Zwei Taucher sterben nach Notaufstieg – Ausrüstung wird untersucht

Rund 80 Meter unter der Wasseroberfläche des Bodensees müssen sich dramatische Szenen abgespielt haben. Zwei Taucher steigen nach oben und sterben. Die Ermittler stehen vor einem Rätsel.
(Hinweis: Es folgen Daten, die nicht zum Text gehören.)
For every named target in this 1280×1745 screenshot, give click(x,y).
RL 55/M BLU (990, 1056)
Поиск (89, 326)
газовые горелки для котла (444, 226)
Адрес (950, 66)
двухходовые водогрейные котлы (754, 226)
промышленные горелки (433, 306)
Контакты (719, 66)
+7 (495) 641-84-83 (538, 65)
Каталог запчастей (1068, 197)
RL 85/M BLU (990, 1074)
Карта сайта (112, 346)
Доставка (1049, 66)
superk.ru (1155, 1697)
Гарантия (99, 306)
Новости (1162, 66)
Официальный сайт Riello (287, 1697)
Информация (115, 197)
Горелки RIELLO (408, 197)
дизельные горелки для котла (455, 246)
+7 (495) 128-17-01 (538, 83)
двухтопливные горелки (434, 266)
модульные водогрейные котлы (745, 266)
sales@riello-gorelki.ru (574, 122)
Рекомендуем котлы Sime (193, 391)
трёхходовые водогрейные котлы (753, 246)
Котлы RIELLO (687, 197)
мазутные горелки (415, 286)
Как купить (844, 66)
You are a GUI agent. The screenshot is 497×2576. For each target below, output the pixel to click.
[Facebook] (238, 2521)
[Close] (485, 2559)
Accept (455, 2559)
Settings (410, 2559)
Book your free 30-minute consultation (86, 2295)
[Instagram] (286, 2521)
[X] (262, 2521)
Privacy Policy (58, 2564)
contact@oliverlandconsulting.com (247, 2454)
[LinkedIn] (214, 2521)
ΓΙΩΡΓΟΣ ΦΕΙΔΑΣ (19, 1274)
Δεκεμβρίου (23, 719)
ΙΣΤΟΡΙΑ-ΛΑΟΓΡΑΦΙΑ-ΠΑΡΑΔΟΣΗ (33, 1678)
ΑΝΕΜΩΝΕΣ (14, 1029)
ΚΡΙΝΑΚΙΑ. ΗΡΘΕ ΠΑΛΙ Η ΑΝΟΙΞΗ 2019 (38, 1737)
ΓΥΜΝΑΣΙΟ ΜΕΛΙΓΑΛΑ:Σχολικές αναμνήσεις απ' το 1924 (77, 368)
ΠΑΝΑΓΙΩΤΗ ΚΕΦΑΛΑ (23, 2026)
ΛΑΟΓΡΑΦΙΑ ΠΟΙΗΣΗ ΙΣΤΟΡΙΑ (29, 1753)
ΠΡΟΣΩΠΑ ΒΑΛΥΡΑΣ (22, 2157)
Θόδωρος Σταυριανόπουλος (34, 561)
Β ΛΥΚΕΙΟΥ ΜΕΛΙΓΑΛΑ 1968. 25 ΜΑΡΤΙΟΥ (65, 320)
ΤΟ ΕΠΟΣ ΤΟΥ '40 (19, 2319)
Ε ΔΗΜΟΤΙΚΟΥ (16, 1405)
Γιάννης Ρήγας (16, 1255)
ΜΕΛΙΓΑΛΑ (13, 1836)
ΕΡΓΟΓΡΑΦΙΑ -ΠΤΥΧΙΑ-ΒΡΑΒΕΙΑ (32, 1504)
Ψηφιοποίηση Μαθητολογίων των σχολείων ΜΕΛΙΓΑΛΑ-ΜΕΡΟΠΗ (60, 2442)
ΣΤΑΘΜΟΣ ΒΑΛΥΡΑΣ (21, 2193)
  • Eine Taucherin und ein Taucher sind bei einem Tauchgang im Bodensee am Sonntag gestorben. (Archivbild)Silas Stein/dpa

    Eine Taucherin und ein Taucher sind bei einem Tauchgang im Bodensee am Sonntag gestorben. (Archivbild)Silas Stein/dpa

Nach dem tödlichen Tauchunfall am Bodensee sollen Sachverständige die Ausrüstung der Taucher genauer untersuchen. Wie eine Sprecherin der Polizei sagte, wurden die Tauchgeräte von Ermittlern sichergestellt, um die Ursache für das Unglück herauszufinden.

Am Sonntag waren eine 46-Jährige und ein 64-Jähriger in Überlingen (Bodenseekreis) am Tauchen, als es offenbar einen Zwischenfall unter Wasser gab. Polizeiangaben zufolge leiteten beide in einer Tiefe von rund 80 Metern einen sogenannten Notaufstieg ein. Der Mann war demnach schon beim Auftauchen bewusstlos, die Frau verlor ihr Bewusstsein an Land. Die beiden waren alleine unterwegs.

Tauchunfall in Überlingen – Ursache unklar

Warum die Taucher aufsteigen mussten und wer sie dann bemerkte, blieb weiter unklar. Auch zur Herkunft der Taucher und ihrer Erfahrung konnte die Wasserschutzpolizei weiter keine Angaben machen. 

Der Zustieg zum Tauchplatz „Tennisplätze“ befindet sich in Überlingen im Bereich des Ufers in der Nähe einer Tennisanlage. Örtliche Tauchergruppen beschreiben das Gebiet online als stark frequentierten Tauchplatz mit verschiedenen Schwierigkeitsstufen.